FeaturesOctober 17, 2002

Oct. 17, 2002 Dear Pat, We just celebrated my mom's 75th birthday. She's quite remarkable, sings in a jazz band and so far as I know has never had a gray hair. DC has that same gene. Mom just had glamour photos taken of herself to use in the band's publicity. ...

Oct. 17, 2002

Dear Pat,

We just celebrated my mom's 75th birthday. She's quite remarkable, sings in a jazz band and so far as I know has never had a gray hair. DC has that same gene.

Mom just had glamour photos taken of herself to use in the band's publicity. I feel sorry for the photographer. She looks great for 75. She expects to look fabulous for 59. I recommended the photographer to her because his subjects always look so natural. My mistake. Mom wasn't going for natural, she wanted album cover.

People who have lived 75 years often exercise their right to be unapologetically particular.

You know that poem, "When I Am an Old Woman I Shall Wear Purple?" My mom has been wearing purple -- but fashionably -- as long as I can remember.

Mom always has been particular about everything. She's only grown moreso.

We weren't well off when I was growing up so mom made the dresses she sang in. They were constellations of sparkles pieced together at the dining room table so she could sing torch songs at midnight.

She always had a job, too, back when most women didn't. She sold toys and gifts and later dresses.

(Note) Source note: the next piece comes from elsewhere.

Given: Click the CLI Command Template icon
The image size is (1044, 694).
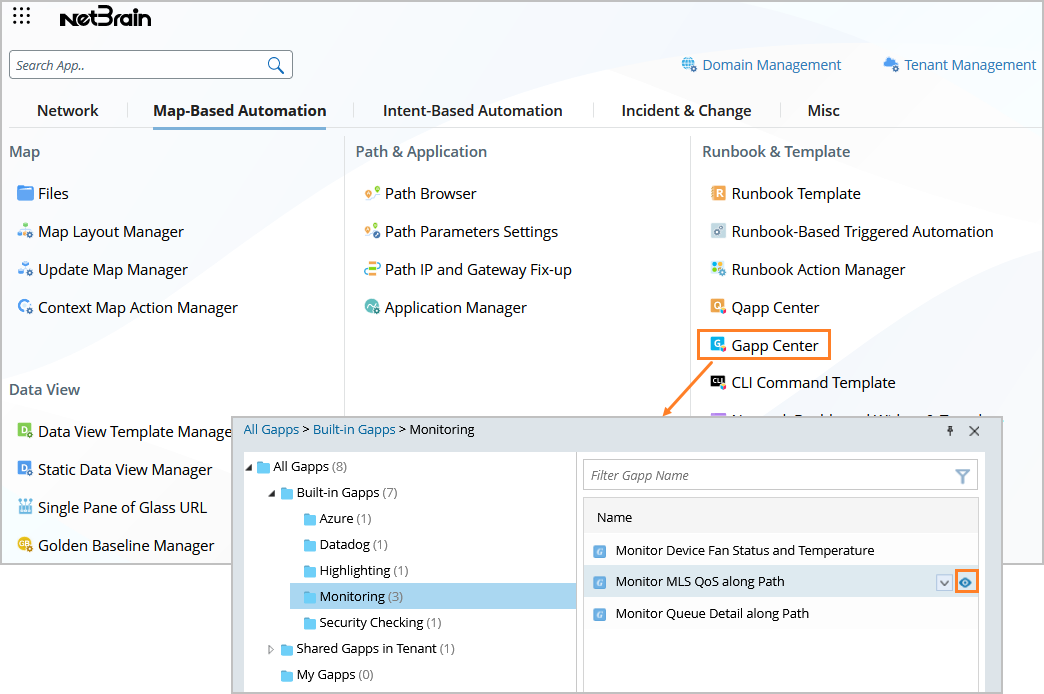Looking at the screenshot, I should 718,382.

A discount at a dress shop: That was her idea of nirvana.

One of her best friends, Linda, is a generation younger and worked at the shop. She called mom "Pots." Mom called her "Lucinda." Mom was a surrogate grandmother to Linda's children.

When Mom retired, Linda quit the shop two days later. Some jobs are never the same when particular people you have worked with for years are no longer present. For many of us it's not the job, it's the eyeball-to-eyeball.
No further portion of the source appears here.